● To do
a. According to the passage on Rauch and gay marriage, which state was the first to legalize gay marriage?
b. Copy out everything from "But writing back" down to "bigotry once more." in the passage on Rauch and gay marriage.

● Extract provided
● ● ●

Above all it took bravery. Every one of that early generation of activists suffered. As did everyone who joined later! In 1996 Rauch allied himself with the public battle, fighting for the legalisation of gay marriage and, though hoping for more, was resigned to the fact that “I might see some success in two or three generations, if ever.” Eight years later gay marriage was first legalised in a single state, Massachusetts. By 2015 it was legal across all fifty. And Rauch was left with the happy, and impossible to ignore thought that, “I should have had more confidence in liberal science. You cannot be gay in America today and doubt that.”
But writing back then, as gay-rights turned a fast corner towards victory, Rauch could sense that his “confidence in liberal science” wasn’t so widely shared amongst his fellow travellers; that there were plenty of doubters in Gay America. Their liberal society had given them the freedom, and the right, to call-out prejudices against them. To loudly challenge those prejudices – and to defeat them. But it also gave their enemies the same freedoms and rights to fight-back against those defeats – to try to step society and its laws into bigotry once more.

● ● ●

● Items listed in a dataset
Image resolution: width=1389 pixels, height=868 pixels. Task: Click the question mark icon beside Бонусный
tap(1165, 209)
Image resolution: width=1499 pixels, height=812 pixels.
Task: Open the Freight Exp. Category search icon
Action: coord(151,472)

● ● ●

● Response list
a. Massachusetts

b.
But writing back then, as gay-rights turned a fast corner towards victory, Rauch could sense that his “confidence in liberal science” wasn’t so widely shared amongst his fellow travellers; that there were plenty of doubters in Gay America. Their liberal society had given them the freedom, and the right, to call-out prejudices against them. To loudly challenge those prejudices – and to defeat them. But it also gave their enemies the same freedoms and rights to fight-back against those defeats – to try to step society and its laws into bigotry once more.